The protest will assemble in Newport Place before marching on the Home Office over numerous raids in the area that are perceived as unnecessarily forceful and discriminatory. The London Chinatown Chinese Assocation (LCCA) claims that a raid on 5 July was conducted with “unreasonable aggression” and “contempt”: the protests focus not on the upholding of immigration laws, but on the methods and conduct employed by Home Office employees and law enforcement officers carrying out raids that are said to take place on a weekly basis. Video footage of the incident in question later appeared on Facebook.
LCCA chief executive Jonathan Wiu gave a statement to inews: “There has been unnecessary violence and what happened [on 5 July] was a wake up call for us really. We here would all work with the government, we are open and willing to engage in positive dialogue. “But they arrive in their vans unwilling to talk to us peacefully. People feel it is discriminatory”.
These constant raids add to a challenging period for longstanding and traditional restaurant operations in Chinatown, (since the protests themselves lead to significant loss of revenue as restaurants close during a typically busy lunchtime.) Beyond that, the arrival of Instagram-led initiatives in the area over the last two years is not coincidental: Short-termist, commercial development has tended to court a new audience that can neglect the area’s history and community — a strategy that been long planned by landlords Shaftesbury PLC, which described Chinatown as “in a bit of a time warp” in 2017.
A similar walkout took place in 2013, with Chinatown chefs, waiters and shop workers protesting over “fishing raids.” As with the subject of today’s protests, these raids are said not to be led by government intelligence, but by heavy-handed enforcement.

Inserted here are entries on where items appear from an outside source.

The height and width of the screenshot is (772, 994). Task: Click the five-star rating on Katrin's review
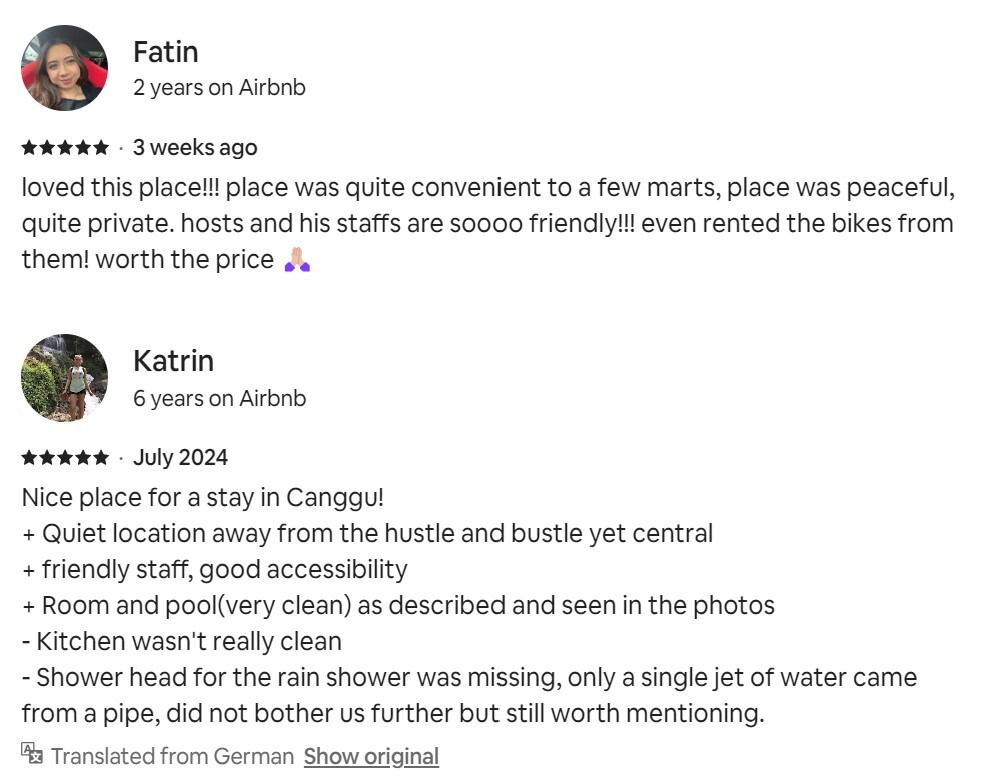coord(65,458)
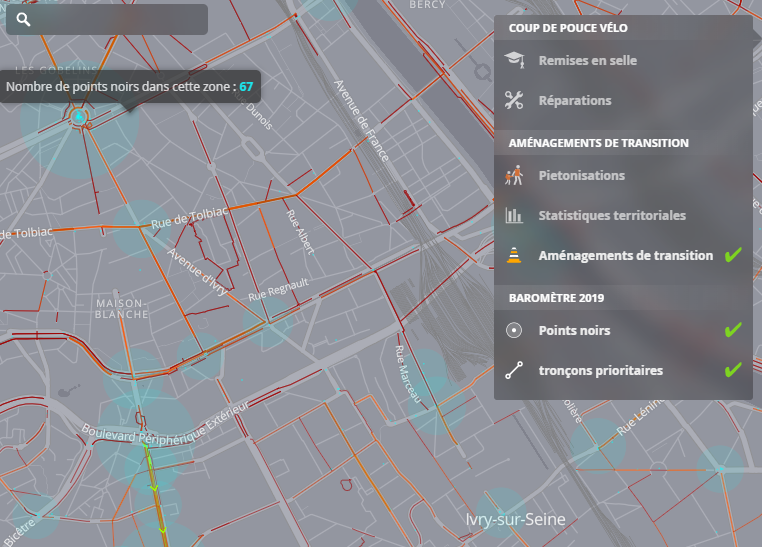Uncheck the Aménagements de transition green checkmark
This screenshot has width=762, height=547.
(x=733, y=256)
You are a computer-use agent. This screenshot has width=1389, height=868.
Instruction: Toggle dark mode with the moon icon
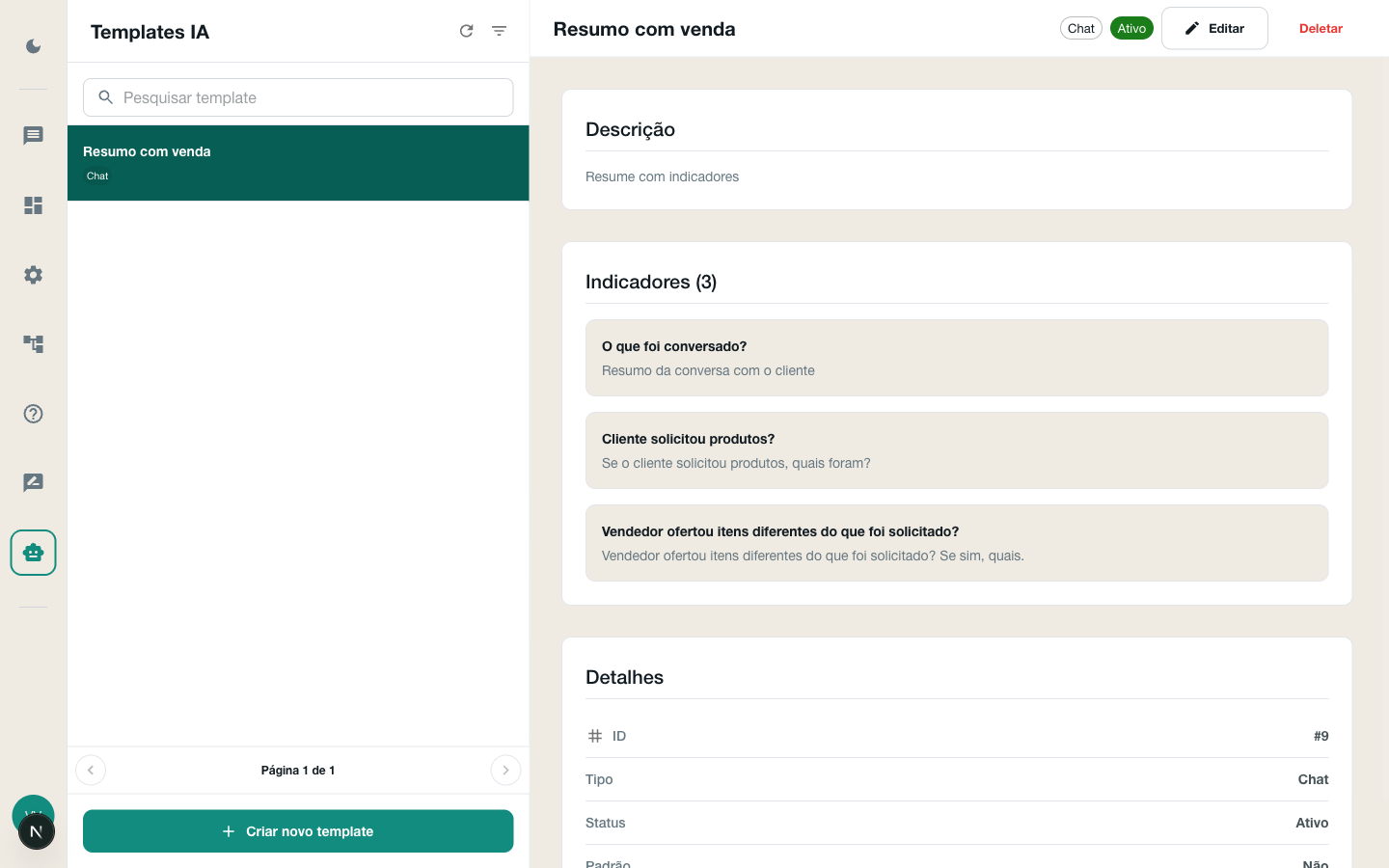[x=33, y=46]
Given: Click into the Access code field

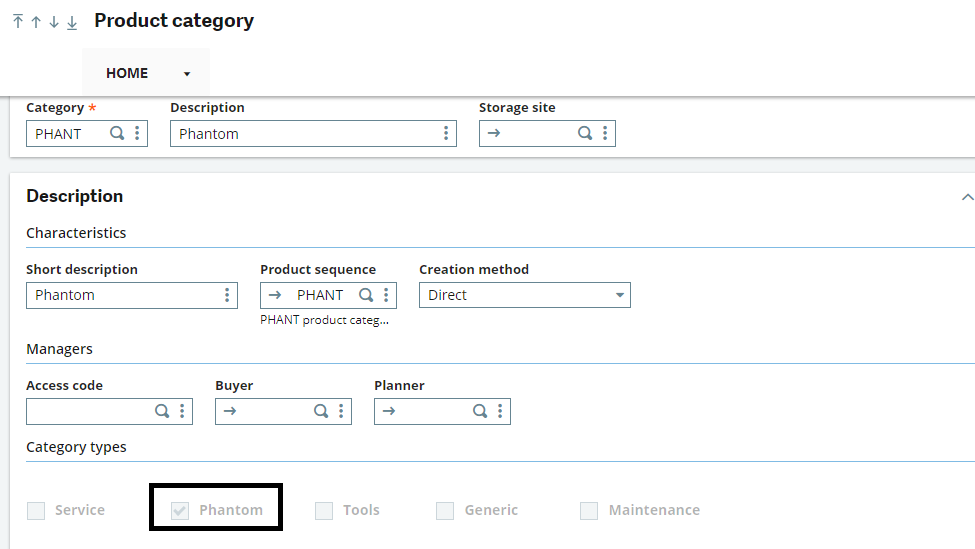Looking at the screenshot, I should 88,411.
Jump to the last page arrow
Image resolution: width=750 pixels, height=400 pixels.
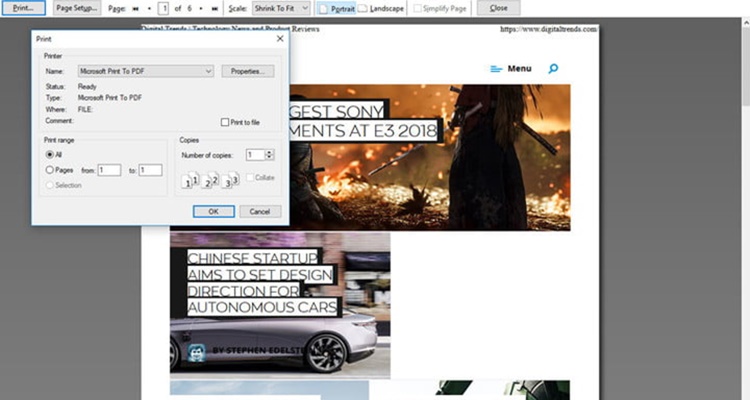[214, 8]
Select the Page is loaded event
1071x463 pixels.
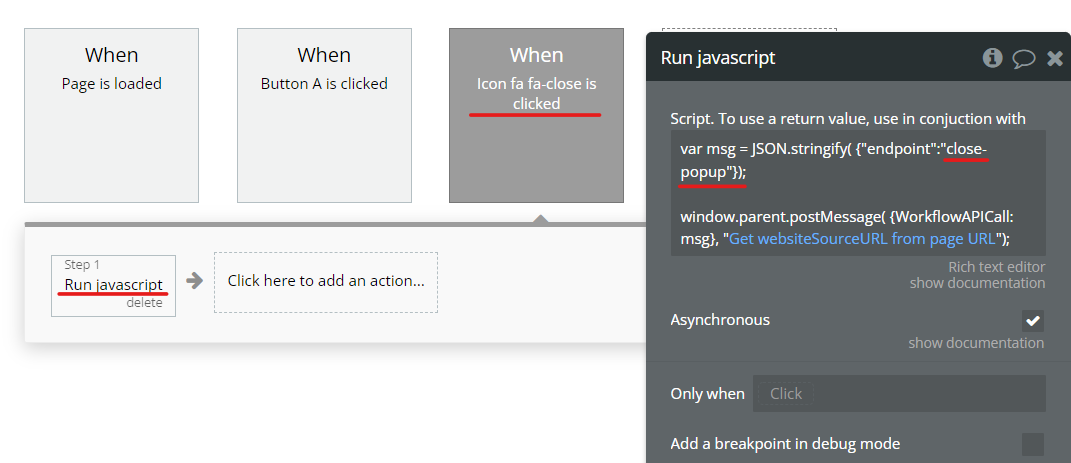tap(111, 115)
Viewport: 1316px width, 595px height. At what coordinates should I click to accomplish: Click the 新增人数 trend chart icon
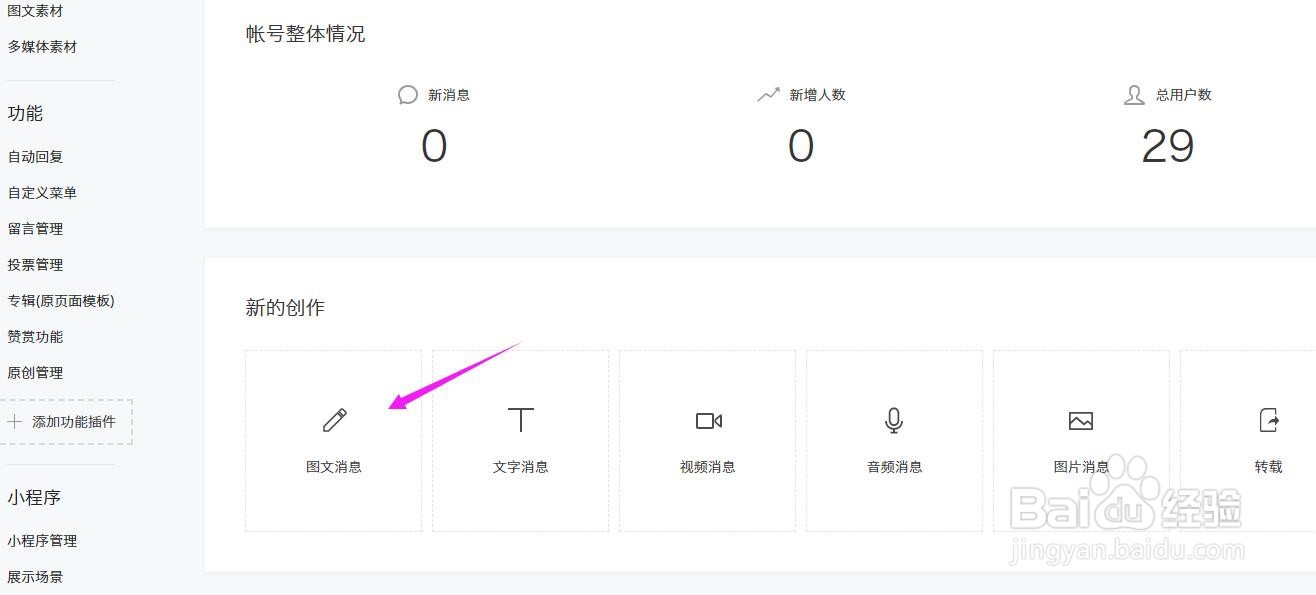tap(768, 95)
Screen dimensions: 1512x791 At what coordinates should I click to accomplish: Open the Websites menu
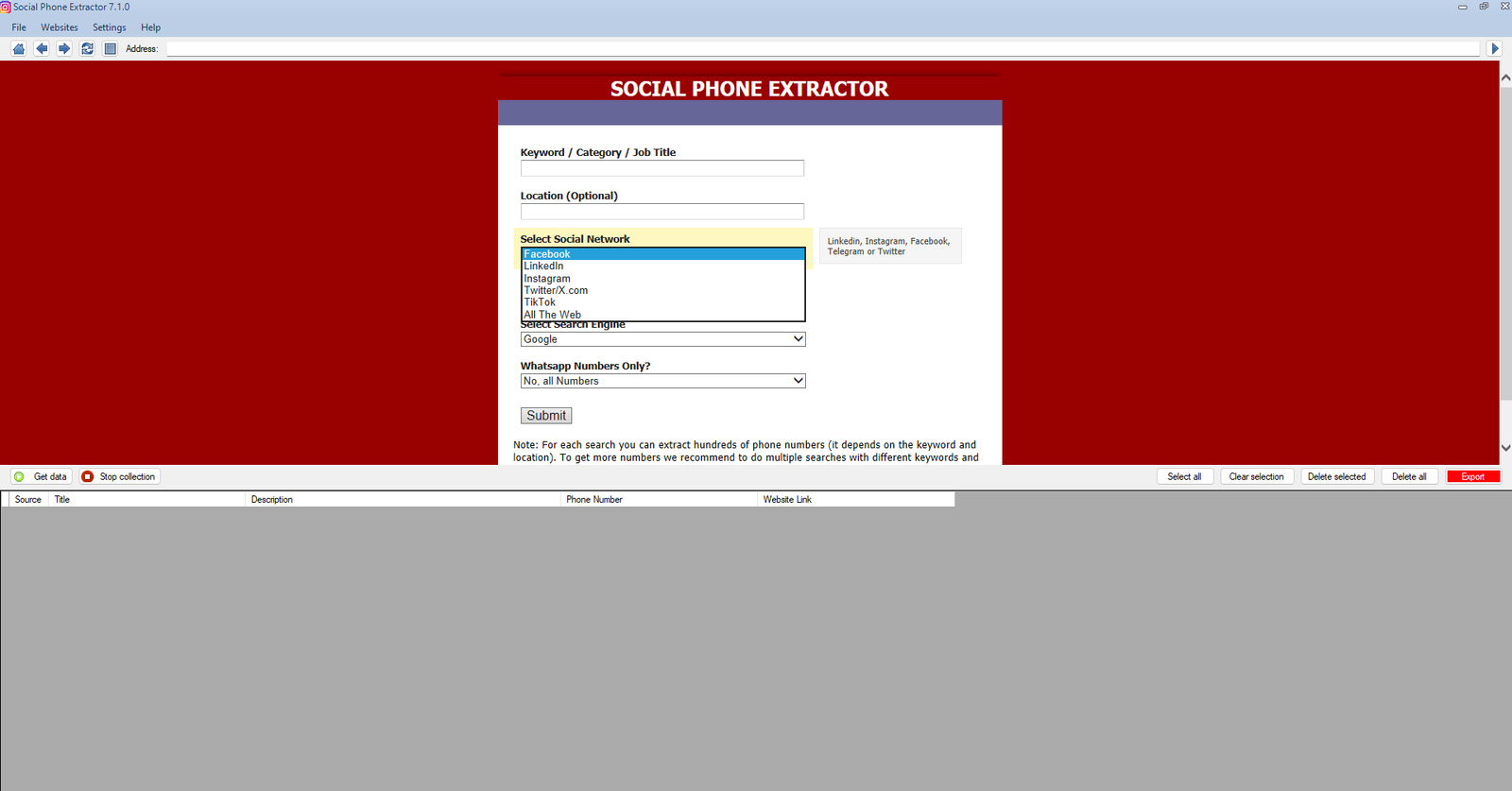coord(60,27)
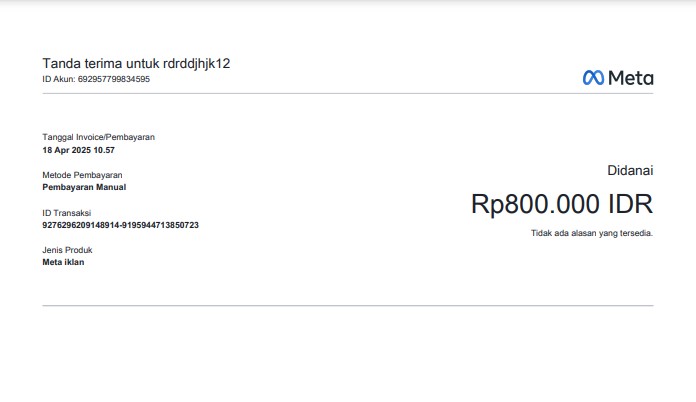Screen dimensions: 696x402
Task: Click the ID Transaksi label
Action: click(66, 213)
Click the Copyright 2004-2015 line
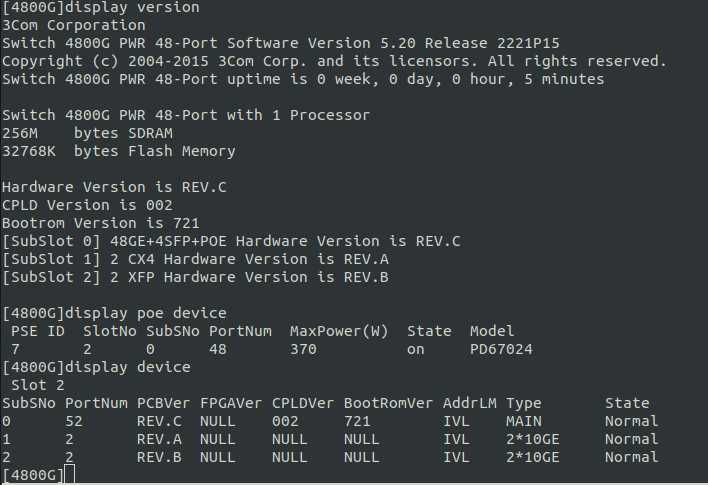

About today’s protests, a Shaftesbury spokesperson told Eater London:
We are aware of the action being taken in Chinatown London. Obviously, we hope that the protest passes peacefully and that visitors can gain full access to Chinatown London once the strike concludes.
Asked whether the landlord had comment on the reasons behind the protests, as well as the protests themsleves, a spokesperson said “this is all the only statement from the company.”